It can happen to any player without warning!  All of a sudden you look at the game as if you have never played it before, you are unable to string together any form of cohesive check-mating attack, and even the most basic strategies and tactics seem difficult to comprehend. 
Your defenses go to pieces; you do not castle early enough or you make other elementary blunders.  You start losing major pieces because you do not realize that they are under attack until it is too late.  Moreover, this becomes a trend and not just the occasional one-off, and after too many games you just wonder what is going on.

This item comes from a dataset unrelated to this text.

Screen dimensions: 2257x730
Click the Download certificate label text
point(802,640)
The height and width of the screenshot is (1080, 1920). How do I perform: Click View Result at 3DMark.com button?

These are strong indications that you have contracted the chess player's equivallent of writer's block!!  Chances are that your chess playing brain has come to a major cross-roads, where it is telling you that you may have reached the highest level that you ever will do; that is, the fairly good level of play that you had reached prior to this affliction.  I repeat, may have... 
But what are the reasons, and can you ever get out of it?  The reasons are probably that you have found standard openings, etc, to be ineffective or inconclusive against any decent player, and that even if you yourself do not make any major blunders, the best situations that you end up in are more often than not, tit-for-tat type games where any real progress becomes very difficult; because both yourself and your opponant/s have been sticking to standard booklines - and so your chess playing brain, after a while, may simply give up.  This usually will happen to good average club-level players; who didn't learn the game early enough or consistantly enough to open the right mental pathways to become very strong players, but there can be another, very common reason, and luckily a way out of this syndrome.
You may be playing too much chess, and have gone into overload!  You have become chess-brain dead!  Remember, when you play chess, you are not just playing chess.  The way out maybe to reduce the amount you are playing for a short period or so; that is the number of games you play in a day, and or the number of days you play in a week, and so forth.  This should recharge the batteries and get your cogwheel's back into gear.